* _Work required_: Repetition must be exact and must stop with the line bearing "Toggle the Joint Payees checkbox". It begins at the first line of the records and includes no pictures.

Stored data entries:
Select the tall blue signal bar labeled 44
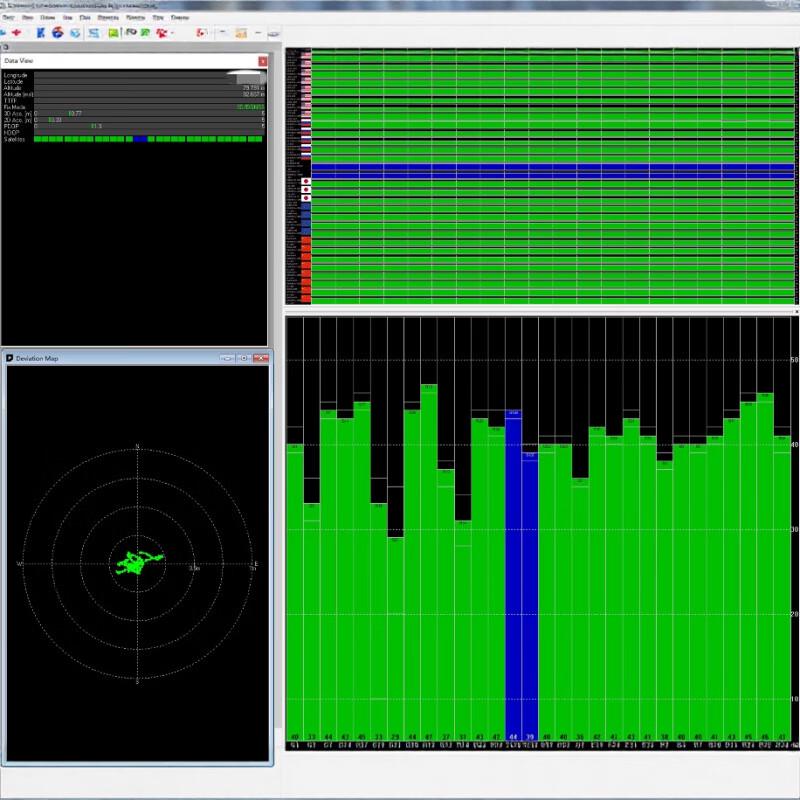The width and height of the screenshot is (800, 800). 513,575
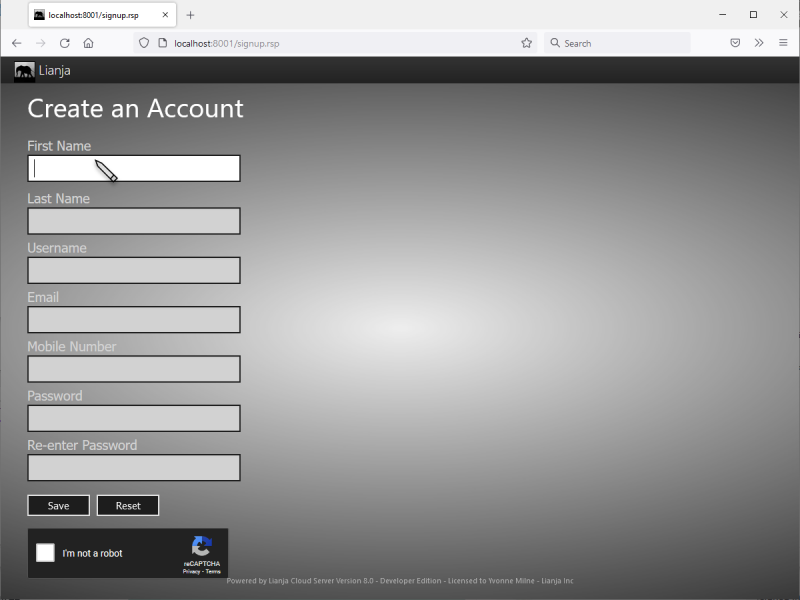Open the reCAPTCHA Terms link
The image size is (800, 600).
point(212,571)
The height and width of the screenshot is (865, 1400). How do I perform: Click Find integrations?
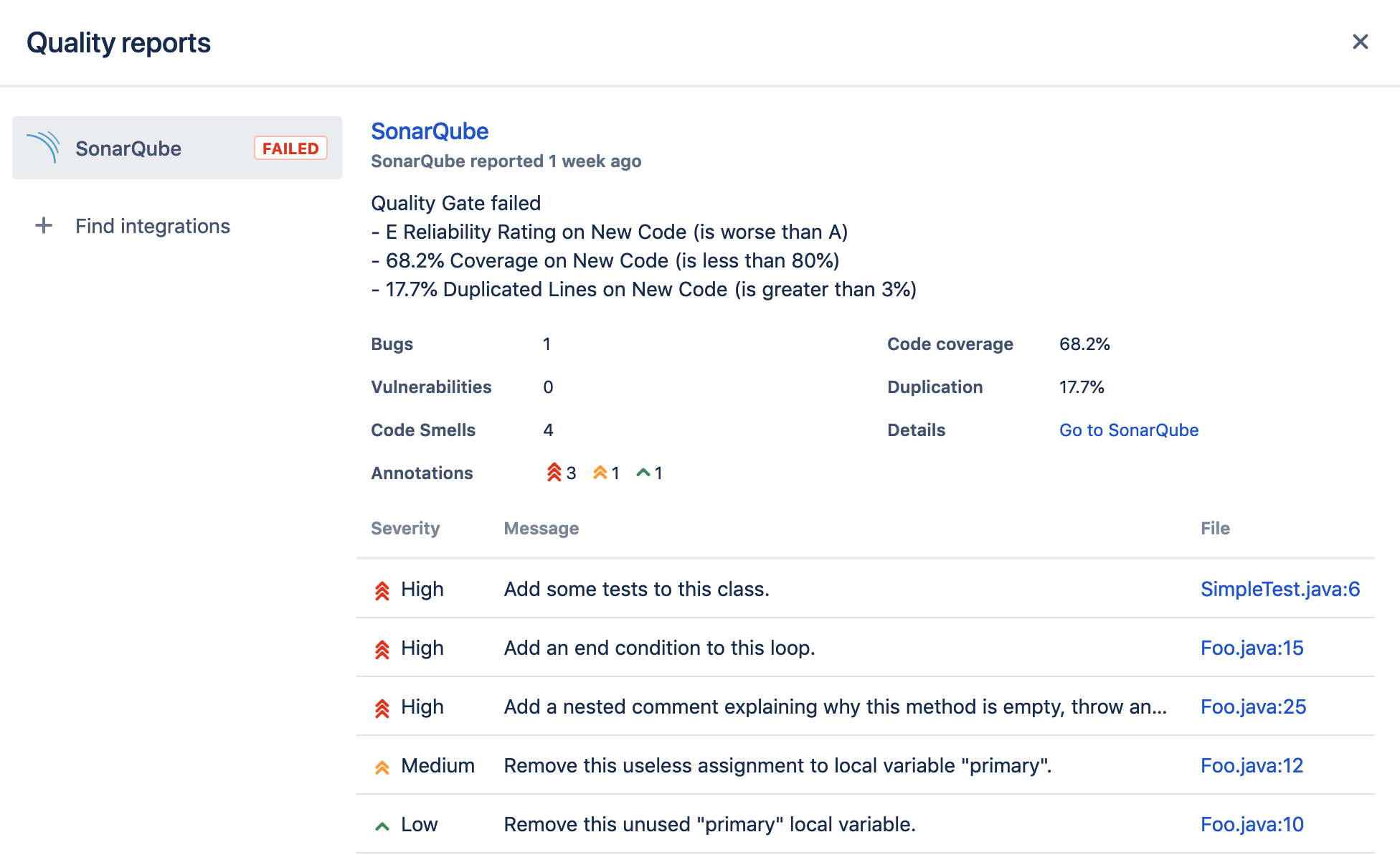153,226
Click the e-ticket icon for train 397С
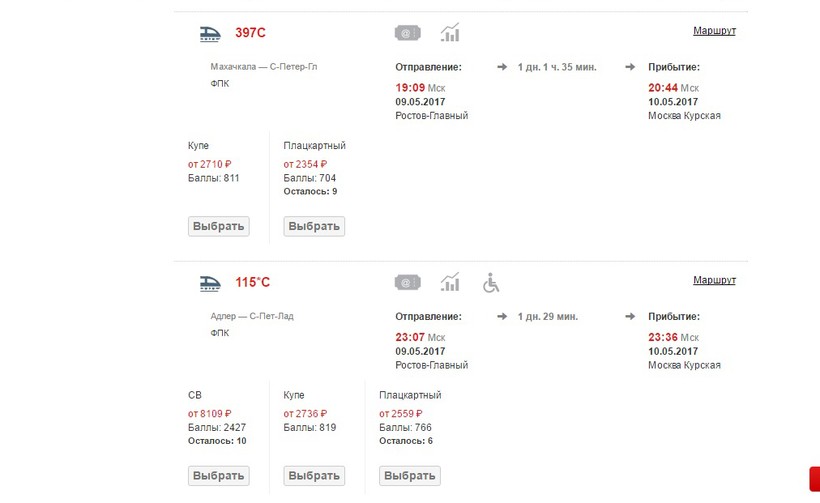 (407, 33)
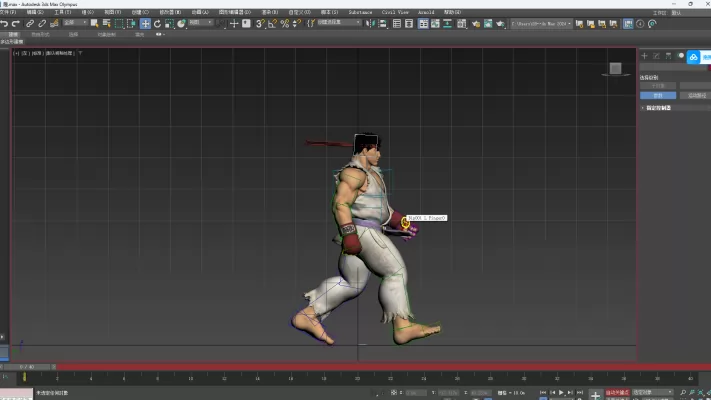Toggle Percent Snap in the toolbar

click(285, 23)
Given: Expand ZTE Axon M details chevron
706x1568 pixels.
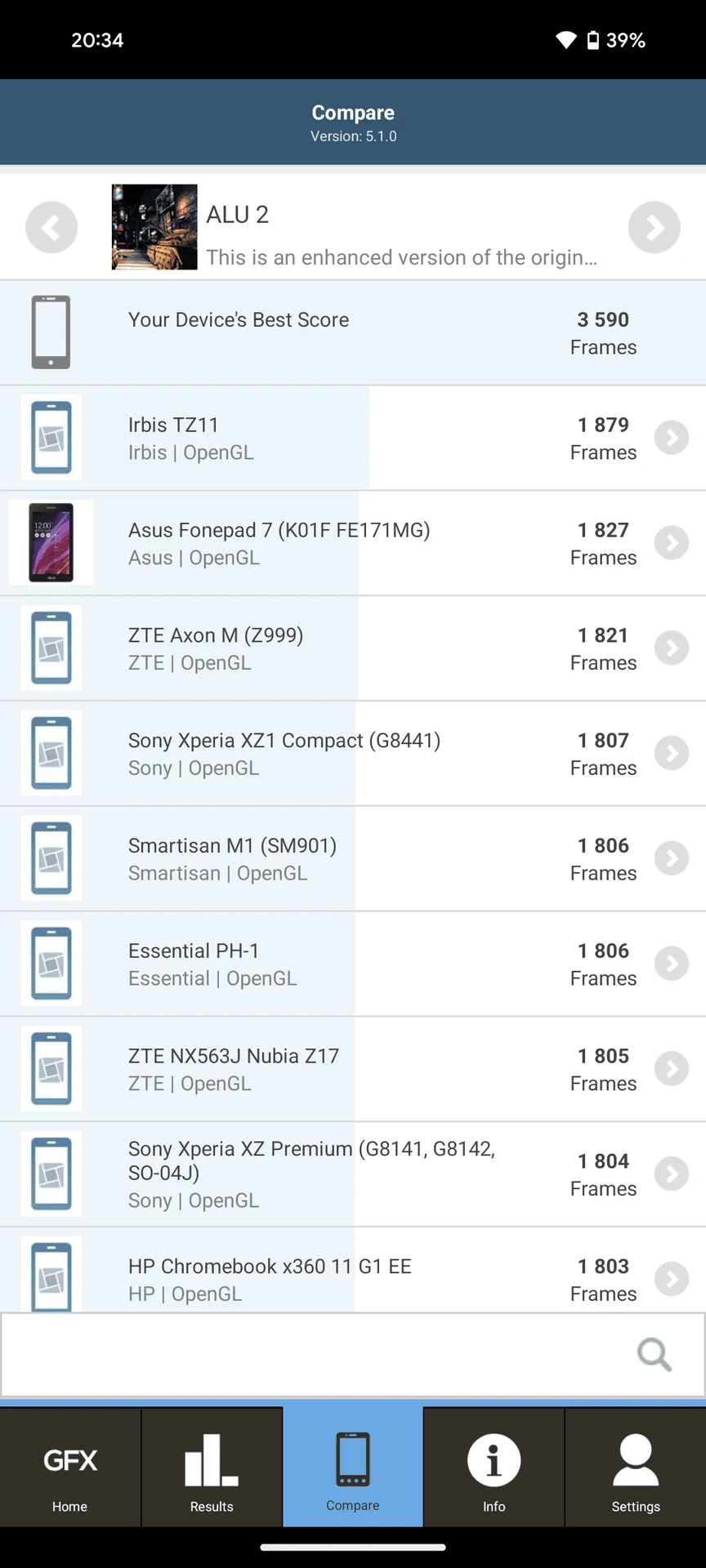Looking at the screenshot, I should click(x=672, y=648).
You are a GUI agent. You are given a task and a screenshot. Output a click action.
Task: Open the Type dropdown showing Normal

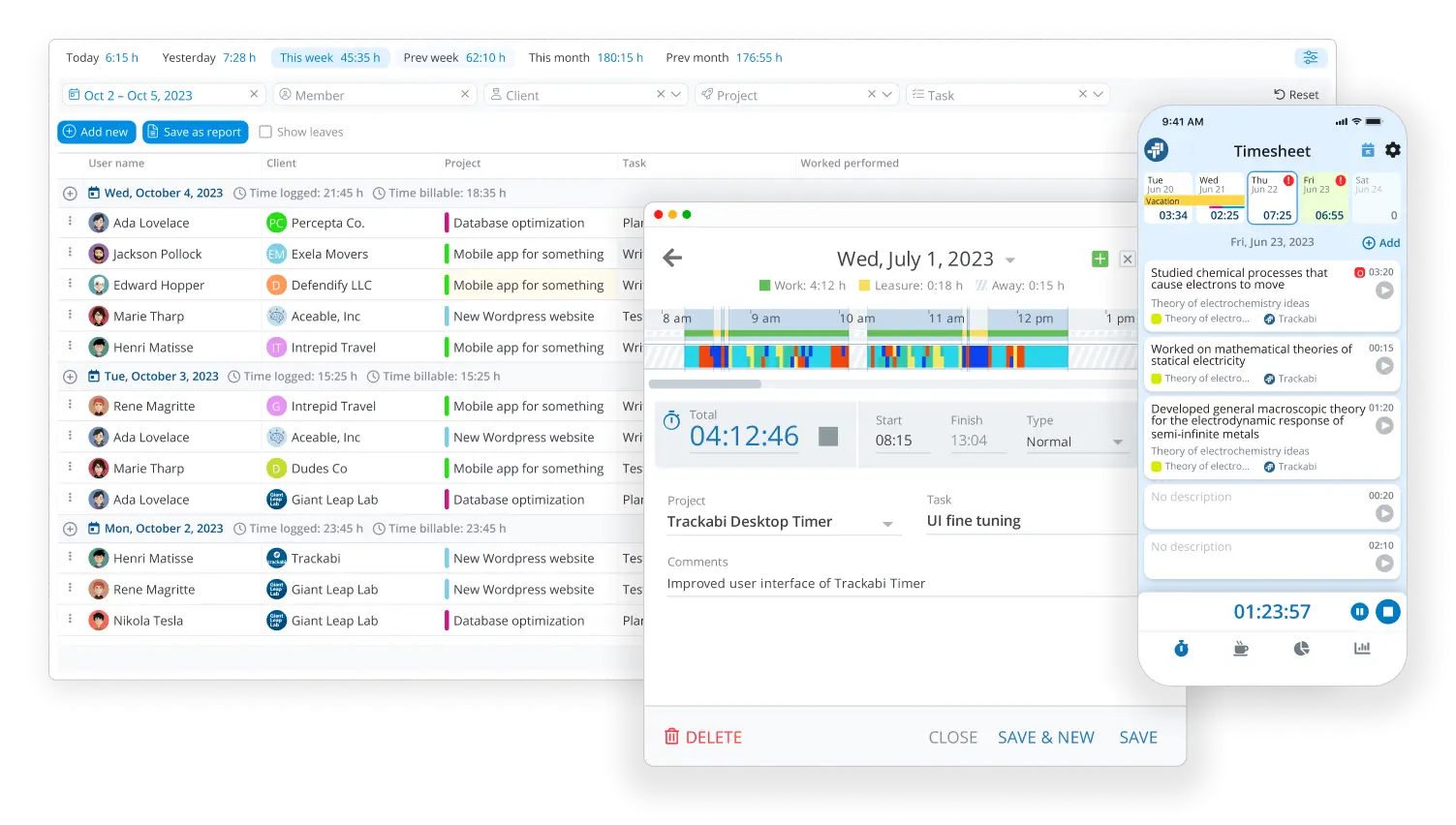click(1075, 442)
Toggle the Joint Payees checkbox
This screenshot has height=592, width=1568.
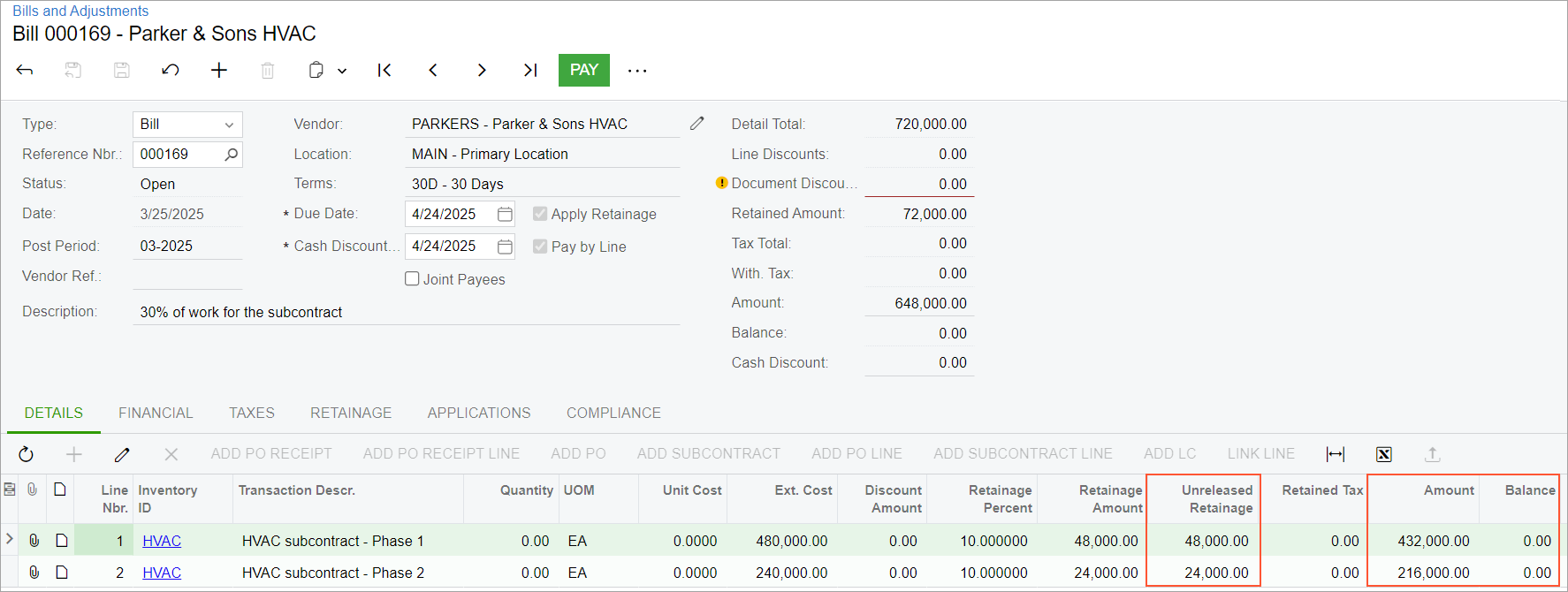[x=412, y=279]

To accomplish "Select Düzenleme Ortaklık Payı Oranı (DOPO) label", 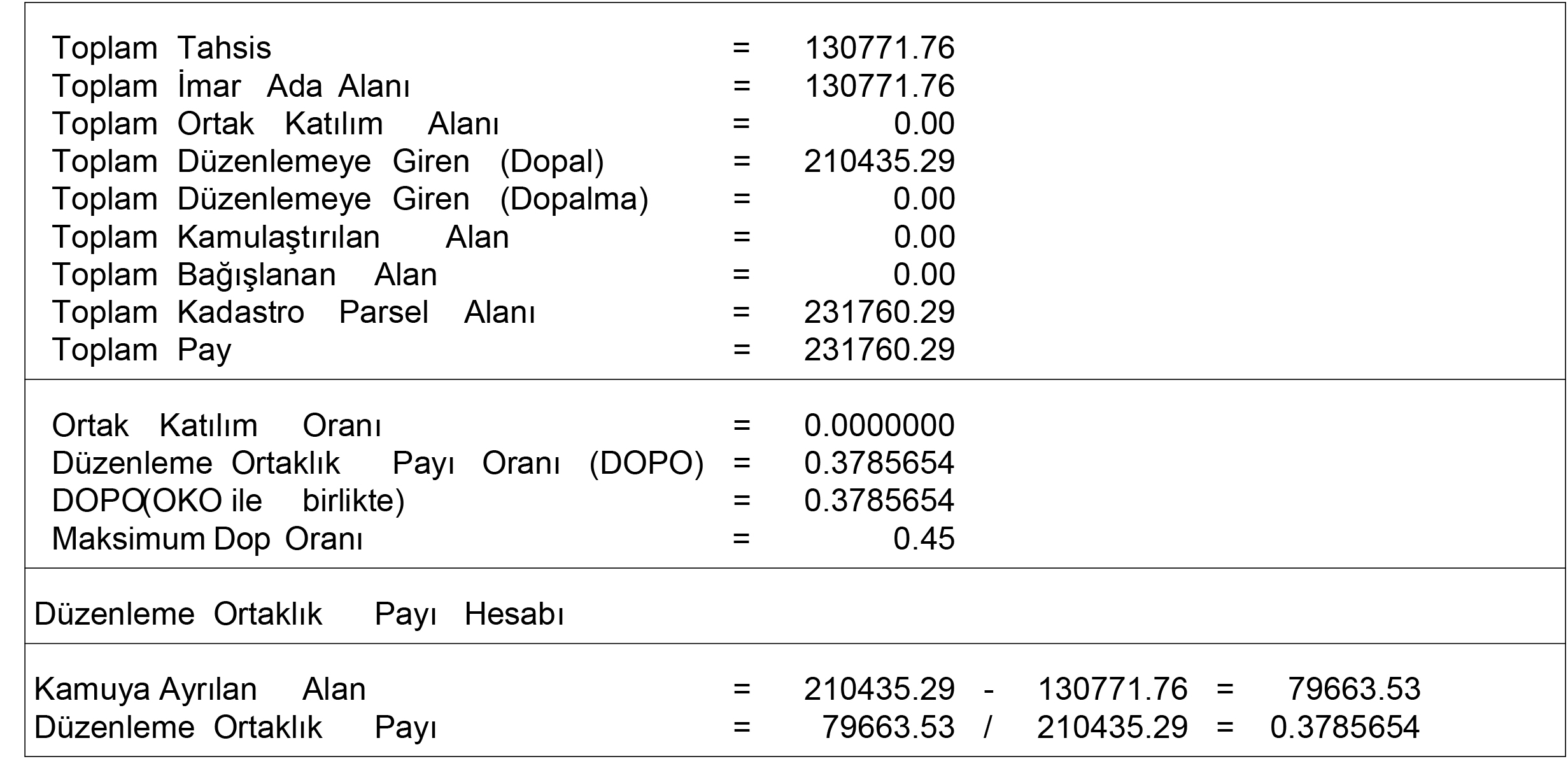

* _Solution to the problem_:
Select the tall blue signal bar labeled 44
The width and height of the screenshot is (800, 800). 513,575
Open the reCAPTCHA Terms link
The image size is (800, 600).
point(212,571)
The height and width of the screenshot is (865, 1400). How do I perform: Click Find integrations?
153,226
Click the e-ticket icon for train 397С
 (407, 33)
Toggle Percent Snap in the toolbar

click(285, 23)
Given: Expand ZTE Axon M details chevron
706x1568 pixels.
Looking at the screenshot, I should click(x=672, y=648).
You are a GUI agent. You are given a task and a screenshot. Output a click action.
Task: Open the Type dropdown showing Normal

click(1075, 442)
Toggle the Joint Payees checkbox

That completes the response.